● **Exercise directions**
Look through the lines below; wherever the word "Collapse" appears, copy that line.

● **Material for the task**
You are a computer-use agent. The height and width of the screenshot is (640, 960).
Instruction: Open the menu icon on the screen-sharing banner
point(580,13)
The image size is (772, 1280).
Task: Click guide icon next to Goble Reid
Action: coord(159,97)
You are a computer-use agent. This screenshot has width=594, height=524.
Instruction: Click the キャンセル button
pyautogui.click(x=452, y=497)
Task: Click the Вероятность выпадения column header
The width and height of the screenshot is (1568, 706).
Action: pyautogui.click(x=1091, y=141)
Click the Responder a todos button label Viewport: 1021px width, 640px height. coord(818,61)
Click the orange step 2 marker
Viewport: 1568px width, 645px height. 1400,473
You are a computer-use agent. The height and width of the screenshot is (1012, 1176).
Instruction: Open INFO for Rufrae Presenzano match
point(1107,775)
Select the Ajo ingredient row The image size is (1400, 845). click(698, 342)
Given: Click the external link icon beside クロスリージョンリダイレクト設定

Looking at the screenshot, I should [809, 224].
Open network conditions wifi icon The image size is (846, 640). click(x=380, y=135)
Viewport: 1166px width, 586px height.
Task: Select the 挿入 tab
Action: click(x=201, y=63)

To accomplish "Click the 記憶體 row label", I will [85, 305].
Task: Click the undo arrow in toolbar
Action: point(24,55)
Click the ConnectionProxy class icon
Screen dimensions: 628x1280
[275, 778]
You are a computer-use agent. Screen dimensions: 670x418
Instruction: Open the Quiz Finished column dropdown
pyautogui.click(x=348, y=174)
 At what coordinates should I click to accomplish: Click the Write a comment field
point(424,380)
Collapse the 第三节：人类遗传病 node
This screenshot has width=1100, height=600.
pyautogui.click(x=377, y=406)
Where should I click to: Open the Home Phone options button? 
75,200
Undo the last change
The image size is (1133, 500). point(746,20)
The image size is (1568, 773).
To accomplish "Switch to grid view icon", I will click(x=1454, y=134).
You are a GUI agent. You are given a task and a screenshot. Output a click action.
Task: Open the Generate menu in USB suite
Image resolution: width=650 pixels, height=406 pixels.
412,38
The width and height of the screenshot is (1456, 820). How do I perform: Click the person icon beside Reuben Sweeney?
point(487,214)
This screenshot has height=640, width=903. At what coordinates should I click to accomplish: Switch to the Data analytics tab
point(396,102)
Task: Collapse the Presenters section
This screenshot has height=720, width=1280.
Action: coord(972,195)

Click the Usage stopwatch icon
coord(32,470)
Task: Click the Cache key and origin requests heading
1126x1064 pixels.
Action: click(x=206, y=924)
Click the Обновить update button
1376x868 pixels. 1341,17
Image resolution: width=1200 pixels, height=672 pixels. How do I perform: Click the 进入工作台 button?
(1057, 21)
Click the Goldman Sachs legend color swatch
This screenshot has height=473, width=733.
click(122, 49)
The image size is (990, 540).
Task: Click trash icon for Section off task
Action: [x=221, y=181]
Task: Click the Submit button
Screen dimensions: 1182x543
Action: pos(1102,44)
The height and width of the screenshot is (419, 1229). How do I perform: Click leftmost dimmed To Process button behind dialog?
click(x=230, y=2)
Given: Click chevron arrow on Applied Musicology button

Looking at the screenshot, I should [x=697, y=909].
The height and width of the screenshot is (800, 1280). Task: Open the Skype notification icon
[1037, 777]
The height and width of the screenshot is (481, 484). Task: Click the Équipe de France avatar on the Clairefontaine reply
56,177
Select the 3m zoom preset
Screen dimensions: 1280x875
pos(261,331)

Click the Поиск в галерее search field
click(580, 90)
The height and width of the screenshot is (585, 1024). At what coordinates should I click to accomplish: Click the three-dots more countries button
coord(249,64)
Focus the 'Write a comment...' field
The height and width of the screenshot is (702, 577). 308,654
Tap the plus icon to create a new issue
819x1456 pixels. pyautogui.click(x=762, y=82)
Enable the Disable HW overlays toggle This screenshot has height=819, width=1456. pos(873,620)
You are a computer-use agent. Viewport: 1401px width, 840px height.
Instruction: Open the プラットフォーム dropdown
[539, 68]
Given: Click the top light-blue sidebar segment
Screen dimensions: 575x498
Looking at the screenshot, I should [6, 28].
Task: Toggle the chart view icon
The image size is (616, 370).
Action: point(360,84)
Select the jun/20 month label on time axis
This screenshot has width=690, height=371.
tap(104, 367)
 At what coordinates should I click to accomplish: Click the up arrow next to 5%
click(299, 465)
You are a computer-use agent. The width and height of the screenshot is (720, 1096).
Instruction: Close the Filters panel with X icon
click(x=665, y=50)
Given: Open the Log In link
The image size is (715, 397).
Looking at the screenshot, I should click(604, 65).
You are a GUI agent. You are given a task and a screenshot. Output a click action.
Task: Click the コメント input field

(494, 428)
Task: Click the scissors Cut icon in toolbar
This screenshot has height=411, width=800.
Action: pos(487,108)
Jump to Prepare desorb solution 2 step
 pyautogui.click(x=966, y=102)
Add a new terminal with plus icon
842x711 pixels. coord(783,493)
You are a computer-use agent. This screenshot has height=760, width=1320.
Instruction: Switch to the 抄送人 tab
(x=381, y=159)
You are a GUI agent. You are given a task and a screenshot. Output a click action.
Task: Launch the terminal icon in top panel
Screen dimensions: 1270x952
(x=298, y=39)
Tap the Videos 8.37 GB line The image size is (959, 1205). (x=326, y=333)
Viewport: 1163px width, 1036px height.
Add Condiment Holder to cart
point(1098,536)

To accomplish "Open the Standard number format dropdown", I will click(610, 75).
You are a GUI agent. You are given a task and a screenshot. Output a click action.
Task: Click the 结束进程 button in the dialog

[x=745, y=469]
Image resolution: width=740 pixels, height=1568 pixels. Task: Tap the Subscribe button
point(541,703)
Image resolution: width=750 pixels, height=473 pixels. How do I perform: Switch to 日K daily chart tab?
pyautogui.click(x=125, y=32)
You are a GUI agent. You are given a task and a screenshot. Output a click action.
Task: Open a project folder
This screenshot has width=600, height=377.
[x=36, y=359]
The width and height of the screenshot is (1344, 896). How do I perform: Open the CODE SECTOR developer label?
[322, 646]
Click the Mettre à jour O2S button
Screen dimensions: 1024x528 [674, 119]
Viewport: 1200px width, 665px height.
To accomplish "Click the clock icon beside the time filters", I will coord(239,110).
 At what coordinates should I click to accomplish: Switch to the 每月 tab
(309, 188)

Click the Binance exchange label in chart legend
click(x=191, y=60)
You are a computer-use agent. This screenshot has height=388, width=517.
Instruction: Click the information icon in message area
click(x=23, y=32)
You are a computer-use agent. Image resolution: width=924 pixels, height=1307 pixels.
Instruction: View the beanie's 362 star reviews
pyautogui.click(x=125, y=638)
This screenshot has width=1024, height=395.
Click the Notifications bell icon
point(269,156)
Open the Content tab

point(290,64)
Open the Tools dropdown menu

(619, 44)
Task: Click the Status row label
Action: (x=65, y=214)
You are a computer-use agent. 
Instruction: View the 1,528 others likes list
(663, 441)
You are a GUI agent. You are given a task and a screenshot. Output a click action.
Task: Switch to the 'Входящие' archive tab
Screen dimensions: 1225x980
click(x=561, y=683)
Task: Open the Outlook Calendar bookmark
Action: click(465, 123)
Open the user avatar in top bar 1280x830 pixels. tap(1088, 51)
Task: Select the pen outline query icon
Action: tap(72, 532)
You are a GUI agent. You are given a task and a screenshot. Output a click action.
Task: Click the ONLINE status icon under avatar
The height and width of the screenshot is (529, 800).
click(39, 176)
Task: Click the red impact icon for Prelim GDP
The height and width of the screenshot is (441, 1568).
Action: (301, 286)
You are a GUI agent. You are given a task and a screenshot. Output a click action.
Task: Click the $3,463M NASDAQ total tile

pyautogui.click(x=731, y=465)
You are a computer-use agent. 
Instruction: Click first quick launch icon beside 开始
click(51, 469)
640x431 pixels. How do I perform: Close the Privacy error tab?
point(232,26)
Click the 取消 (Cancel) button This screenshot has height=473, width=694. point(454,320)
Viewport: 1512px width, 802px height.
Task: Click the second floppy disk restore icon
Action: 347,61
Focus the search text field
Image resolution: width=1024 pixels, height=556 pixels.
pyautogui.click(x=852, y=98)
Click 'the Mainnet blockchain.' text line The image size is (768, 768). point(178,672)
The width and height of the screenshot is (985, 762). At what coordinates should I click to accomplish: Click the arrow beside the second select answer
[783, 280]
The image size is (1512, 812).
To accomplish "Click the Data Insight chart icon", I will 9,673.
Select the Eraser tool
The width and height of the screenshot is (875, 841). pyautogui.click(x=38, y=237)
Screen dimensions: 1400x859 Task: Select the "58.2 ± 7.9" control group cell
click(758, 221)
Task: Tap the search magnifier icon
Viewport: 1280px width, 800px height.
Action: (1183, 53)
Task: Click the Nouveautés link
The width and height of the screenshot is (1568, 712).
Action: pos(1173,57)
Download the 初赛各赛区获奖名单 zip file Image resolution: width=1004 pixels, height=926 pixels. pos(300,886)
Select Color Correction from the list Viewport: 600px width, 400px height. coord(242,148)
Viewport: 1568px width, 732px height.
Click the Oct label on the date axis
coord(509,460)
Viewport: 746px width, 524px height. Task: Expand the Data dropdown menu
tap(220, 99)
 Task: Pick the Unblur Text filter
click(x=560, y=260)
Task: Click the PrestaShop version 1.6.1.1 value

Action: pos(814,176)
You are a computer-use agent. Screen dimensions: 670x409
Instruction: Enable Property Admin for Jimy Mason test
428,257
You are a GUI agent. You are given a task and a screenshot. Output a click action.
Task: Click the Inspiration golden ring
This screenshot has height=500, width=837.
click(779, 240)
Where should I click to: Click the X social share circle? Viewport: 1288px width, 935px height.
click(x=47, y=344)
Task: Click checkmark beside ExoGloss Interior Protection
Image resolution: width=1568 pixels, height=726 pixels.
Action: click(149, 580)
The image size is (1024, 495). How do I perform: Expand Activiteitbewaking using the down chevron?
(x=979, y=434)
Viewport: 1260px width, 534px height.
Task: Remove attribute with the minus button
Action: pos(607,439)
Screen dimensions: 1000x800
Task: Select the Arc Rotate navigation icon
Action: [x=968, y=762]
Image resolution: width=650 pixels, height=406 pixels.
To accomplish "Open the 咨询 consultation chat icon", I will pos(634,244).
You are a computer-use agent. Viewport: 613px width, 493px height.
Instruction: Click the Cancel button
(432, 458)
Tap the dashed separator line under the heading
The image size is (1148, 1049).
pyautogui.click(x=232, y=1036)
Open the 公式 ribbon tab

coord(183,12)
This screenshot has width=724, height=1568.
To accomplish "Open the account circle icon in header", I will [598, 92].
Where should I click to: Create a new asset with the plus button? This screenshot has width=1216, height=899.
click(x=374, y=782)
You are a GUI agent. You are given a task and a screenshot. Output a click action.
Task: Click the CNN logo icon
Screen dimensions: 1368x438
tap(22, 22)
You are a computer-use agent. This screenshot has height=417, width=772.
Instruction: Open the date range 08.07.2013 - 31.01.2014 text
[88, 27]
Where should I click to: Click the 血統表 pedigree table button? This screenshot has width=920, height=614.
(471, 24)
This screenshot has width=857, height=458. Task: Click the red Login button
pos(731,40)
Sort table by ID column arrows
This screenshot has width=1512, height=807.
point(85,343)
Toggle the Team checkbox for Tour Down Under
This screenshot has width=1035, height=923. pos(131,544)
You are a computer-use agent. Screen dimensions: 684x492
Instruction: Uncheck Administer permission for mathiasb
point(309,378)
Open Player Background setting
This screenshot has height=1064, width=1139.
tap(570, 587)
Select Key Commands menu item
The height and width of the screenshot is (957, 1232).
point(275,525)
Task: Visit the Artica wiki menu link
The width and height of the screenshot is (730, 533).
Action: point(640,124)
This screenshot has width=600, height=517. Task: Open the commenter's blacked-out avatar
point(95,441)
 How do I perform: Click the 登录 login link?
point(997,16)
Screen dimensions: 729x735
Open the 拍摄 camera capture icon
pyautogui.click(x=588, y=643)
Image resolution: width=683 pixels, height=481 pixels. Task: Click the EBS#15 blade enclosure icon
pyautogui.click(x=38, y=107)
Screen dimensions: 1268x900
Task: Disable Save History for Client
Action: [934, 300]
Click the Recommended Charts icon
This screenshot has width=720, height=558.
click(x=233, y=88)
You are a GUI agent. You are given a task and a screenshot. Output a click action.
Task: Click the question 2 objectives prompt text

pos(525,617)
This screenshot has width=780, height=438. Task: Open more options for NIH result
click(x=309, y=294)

● **Task response**
Collapse the 第三节：人类遗传病 node
Task: Collapse the Presenters section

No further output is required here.